== PAGE EXTRACT

Nice detective work. Though I'm not entirely sure whether that's the
correct approach as it might misjudge the situation where
IRQ_WAKE_THREAD is issued but the thread does not make progress at all.

Let me think about it some more.

Thanks,

        tglx
Re: [PATCH] FIXUP: genirq: defuse spurious-irq timebomb
Posted by Thomas Gleixner 1 year, 4 months ago
Pete!

Sorry for the delay.

On Sun, Jul 07 2024 at 20:39, Thomas Gleixner wrote:
> On Fri, Jun 14 2024 at 21:42, Pete Swain wrote:
>> The flapping-irq detector still has a timebomb.
>>
>> A pathological workload, or test script,
>> can arm the spurious-irq timebomb described in
>>   4f27c00bf80f ("Improve behaviour of spurious IRQ detect")
>>
>> This leads to irqs being moved the much slower polled mode,
>> despite the actual unhandled-irq rate being well under the
>> 99.9k/100k threshold that the code appears to check.
>>
>> How?
>>   - Queued completion handler, like nvme, servicing events
>>     as they appear in the queue, even if the irq corresponding
>>     to the event has not yet been seen.

====
== SUPPLIED DATA

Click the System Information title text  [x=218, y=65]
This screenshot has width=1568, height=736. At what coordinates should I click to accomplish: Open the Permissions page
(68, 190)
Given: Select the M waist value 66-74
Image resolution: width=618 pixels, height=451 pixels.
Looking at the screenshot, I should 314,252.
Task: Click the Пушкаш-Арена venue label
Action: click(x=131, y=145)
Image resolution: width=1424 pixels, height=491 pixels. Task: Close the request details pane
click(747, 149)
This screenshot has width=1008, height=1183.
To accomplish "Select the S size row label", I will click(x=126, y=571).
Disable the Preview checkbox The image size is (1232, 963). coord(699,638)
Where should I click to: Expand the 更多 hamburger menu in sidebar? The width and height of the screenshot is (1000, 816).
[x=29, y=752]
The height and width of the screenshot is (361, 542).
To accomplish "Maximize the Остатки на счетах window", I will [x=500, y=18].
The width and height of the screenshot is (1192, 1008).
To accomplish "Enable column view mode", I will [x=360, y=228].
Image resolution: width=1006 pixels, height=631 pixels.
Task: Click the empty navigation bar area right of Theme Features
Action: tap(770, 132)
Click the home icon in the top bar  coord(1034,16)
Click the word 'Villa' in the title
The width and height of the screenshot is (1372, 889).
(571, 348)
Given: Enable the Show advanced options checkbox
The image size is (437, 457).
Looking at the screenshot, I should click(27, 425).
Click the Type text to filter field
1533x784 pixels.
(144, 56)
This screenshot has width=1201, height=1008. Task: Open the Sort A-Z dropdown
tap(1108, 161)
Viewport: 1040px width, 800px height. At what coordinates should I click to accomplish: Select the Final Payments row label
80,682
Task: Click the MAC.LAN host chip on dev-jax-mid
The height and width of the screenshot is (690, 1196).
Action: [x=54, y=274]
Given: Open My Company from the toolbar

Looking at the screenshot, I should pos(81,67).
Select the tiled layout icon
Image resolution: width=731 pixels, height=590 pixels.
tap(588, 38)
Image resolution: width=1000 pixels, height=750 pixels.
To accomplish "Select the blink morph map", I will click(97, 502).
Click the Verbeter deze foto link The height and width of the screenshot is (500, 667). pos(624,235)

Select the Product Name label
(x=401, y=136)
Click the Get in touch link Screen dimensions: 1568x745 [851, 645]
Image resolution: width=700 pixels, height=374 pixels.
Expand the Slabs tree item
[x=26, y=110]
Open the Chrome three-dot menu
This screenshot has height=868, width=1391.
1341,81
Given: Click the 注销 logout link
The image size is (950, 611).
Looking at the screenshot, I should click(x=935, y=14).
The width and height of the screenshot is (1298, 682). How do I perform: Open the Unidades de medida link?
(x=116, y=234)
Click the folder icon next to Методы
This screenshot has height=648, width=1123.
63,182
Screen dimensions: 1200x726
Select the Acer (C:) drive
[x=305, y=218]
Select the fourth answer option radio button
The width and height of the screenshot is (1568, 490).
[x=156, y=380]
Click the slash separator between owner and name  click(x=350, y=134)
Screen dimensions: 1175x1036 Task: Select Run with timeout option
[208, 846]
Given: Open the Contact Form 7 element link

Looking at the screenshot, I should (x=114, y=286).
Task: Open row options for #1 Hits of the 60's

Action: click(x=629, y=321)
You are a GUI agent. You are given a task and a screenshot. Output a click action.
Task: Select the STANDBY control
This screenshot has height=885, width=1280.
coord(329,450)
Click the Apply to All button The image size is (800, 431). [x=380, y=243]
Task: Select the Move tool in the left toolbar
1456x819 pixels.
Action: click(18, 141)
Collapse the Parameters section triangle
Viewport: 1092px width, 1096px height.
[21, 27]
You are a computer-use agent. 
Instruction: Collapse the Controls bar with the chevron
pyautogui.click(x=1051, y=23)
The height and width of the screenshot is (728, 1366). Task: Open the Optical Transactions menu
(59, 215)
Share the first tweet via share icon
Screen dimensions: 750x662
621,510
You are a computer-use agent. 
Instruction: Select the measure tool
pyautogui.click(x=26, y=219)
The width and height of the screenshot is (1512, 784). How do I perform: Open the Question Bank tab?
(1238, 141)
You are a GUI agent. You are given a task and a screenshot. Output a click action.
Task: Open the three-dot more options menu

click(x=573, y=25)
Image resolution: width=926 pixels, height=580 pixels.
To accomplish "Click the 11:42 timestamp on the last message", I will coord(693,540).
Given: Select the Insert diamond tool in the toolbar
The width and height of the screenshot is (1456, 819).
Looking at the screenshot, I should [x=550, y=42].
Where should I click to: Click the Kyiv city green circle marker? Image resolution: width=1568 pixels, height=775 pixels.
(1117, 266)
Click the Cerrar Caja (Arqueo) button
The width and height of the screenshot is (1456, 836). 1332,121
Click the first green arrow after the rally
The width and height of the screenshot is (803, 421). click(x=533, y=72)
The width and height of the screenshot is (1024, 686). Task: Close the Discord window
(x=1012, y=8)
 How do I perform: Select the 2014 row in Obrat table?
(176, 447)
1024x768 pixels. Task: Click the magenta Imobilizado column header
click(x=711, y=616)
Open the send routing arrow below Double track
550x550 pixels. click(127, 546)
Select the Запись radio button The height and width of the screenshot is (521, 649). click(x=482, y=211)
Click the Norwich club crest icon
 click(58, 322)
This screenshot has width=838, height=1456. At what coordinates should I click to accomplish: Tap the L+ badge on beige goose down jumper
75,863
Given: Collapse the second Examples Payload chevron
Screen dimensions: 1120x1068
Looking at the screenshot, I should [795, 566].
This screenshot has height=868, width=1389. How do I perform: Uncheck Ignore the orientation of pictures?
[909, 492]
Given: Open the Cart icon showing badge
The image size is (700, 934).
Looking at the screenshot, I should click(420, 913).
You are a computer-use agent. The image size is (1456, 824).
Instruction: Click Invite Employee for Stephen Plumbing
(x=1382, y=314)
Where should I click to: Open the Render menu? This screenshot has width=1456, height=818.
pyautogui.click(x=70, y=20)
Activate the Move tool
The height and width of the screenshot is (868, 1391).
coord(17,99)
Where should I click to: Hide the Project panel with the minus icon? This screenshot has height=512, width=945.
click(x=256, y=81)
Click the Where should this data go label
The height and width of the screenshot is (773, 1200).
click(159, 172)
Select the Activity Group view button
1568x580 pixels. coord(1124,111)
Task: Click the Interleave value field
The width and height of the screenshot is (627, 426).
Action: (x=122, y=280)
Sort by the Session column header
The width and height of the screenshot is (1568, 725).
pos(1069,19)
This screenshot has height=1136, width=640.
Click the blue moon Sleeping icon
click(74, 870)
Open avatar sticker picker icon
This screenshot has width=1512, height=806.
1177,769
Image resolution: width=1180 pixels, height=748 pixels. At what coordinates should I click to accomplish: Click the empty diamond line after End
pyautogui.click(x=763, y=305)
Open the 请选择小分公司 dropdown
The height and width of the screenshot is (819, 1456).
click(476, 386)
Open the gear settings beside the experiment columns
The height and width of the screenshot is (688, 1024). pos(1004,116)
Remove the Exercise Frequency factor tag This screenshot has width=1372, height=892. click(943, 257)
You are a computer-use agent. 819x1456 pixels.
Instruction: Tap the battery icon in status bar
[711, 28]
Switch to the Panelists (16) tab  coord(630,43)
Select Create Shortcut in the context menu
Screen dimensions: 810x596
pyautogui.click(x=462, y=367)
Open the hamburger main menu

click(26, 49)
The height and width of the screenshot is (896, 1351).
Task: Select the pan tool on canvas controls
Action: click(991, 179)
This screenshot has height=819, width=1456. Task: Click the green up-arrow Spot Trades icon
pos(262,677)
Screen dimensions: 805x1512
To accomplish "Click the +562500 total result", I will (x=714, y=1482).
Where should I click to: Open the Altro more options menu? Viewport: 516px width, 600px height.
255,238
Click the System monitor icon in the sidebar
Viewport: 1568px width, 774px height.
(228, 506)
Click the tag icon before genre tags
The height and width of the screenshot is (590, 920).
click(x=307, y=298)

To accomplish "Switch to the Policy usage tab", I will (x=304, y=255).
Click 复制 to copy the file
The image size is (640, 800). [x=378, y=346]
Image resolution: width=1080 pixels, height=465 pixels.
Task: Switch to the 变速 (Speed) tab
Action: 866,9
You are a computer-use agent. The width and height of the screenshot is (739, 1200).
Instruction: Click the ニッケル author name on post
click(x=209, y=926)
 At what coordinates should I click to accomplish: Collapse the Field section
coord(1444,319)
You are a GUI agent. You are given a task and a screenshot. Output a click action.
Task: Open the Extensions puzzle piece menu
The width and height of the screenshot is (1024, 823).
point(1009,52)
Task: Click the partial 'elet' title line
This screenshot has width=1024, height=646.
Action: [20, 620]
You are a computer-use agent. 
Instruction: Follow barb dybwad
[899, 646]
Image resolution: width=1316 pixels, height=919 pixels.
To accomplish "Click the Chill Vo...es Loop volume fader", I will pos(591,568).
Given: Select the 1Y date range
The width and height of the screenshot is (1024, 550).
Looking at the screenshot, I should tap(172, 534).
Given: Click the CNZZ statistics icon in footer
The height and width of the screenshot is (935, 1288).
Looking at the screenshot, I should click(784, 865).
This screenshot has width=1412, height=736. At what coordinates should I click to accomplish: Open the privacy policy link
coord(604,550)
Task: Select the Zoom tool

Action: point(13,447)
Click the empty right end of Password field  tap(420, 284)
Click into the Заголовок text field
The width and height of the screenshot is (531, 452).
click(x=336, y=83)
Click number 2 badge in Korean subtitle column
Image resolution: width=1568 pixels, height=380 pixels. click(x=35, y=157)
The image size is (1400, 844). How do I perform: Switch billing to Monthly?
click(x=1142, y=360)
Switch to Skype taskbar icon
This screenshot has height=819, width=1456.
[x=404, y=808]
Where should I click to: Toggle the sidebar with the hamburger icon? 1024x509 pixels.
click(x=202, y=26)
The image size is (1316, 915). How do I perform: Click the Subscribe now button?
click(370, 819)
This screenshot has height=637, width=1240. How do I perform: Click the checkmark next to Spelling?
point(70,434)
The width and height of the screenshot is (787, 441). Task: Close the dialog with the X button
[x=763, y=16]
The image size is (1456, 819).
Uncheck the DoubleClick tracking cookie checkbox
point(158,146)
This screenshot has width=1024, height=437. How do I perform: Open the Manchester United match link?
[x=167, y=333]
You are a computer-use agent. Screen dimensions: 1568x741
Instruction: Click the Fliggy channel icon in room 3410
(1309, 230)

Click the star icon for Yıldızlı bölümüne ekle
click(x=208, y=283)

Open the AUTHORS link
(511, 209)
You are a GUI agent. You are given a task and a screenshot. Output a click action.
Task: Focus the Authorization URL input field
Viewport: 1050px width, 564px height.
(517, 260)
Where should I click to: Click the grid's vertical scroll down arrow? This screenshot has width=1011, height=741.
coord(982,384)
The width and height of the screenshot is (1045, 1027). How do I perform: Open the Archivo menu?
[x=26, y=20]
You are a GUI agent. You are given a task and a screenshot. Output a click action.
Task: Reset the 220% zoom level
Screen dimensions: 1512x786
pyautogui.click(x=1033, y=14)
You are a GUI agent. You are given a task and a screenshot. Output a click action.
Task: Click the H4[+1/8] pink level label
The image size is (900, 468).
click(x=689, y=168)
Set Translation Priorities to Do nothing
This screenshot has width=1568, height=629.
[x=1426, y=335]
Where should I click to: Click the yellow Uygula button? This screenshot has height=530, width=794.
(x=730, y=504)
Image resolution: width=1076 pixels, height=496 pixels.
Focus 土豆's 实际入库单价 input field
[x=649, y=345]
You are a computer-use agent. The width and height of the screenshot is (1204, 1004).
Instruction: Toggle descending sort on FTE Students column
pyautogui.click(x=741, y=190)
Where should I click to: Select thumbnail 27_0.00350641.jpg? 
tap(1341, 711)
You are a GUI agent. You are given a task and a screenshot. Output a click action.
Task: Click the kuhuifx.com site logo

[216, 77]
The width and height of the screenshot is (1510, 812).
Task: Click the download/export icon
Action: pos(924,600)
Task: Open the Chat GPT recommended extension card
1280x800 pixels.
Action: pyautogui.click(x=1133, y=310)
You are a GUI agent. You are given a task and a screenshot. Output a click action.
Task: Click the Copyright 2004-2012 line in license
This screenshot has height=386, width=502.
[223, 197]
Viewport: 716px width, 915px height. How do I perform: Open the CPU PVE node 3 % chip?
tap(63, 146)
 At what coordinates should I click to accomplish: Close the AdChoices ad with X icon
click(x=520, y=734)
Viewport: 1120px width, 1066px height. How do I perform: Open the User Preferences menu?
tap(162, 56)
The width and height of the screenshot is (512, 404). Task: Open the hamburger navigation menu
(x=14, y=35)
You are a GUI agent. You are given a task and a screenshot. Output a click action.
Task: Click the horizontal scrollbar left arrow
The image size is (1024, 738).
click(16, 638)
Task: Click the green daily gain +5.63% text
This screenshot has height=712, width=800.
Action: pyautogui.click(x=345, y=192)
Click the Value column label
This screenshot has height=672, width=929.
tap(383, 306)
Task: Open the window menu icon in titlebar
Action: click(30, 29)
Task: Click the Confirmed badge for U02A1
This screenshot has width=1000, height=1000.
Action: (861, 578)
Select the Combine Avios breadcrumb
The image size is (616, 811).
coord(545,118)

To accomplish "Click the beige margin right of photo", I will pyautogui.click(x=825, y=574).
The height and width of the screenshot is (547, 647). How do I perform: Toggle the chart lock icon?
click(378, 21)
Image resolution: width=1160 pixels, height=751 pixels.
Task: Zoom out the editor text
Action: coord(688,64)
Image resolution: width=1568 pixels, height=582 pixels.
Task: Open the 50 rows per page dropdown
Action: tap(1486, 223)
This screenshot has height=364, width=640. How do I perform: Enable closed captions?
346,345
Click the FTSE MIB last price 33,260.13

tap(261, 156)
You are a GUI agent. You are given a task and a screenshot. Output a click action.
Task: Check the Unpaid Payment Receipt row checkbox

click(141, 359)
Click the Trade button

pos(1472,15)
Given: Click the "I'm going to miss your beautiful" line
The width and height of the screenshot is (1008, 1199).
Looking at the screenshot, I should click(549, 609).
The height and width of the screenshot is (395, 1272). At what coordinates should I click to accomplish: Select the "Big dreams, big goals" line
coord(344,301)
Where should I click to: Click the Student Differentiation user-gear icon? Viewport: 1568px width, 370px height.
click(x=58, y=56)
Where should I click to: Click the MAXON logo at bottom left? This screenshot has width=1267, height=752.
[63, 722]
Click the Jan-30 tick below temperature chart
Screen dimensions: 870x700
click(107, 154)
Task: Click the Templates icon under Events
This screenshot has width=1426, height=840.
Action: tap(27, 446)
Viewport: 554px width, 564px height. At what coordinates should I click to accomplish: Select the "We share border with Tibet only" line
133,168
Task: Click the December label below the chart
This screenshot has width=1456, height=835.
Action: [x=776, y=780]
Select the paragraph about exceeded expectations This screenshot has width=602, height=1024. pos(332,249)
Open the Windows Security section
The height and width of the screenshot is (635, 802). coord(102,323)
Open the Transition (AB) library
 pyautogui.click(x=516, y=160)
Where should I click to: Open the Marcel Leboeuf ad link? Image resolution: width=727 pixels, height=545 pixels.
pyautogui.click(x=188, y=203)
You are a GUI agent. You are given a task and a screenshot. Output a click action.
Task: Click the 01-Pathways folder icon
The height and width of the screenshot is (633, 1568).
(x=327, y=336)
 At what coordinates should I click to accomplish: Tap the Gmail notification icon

====

• _WHAT IS EXPECTED_:
Retype the part of the patch discussion that opens with the words containing "Nice detective work." and closes with "for the delay.". The entries play no part in this work.

• _SOLVED EXERCISE_:
Nice detective work. Though I'm not entirely sure whether that's the
correct approach as it might misjudge the situation where
IRQ_WAKE_THREAD is issued but the thread does not make progress at all.

Let me think about it some more.

Thanks,

        tglx
Re: [PATCH] FIXUP: genirq: defuse spurious-irq timebomb
Posted by Thomas Gleixner 1 year, 4 months ago
Pete!

Sorry for the delay.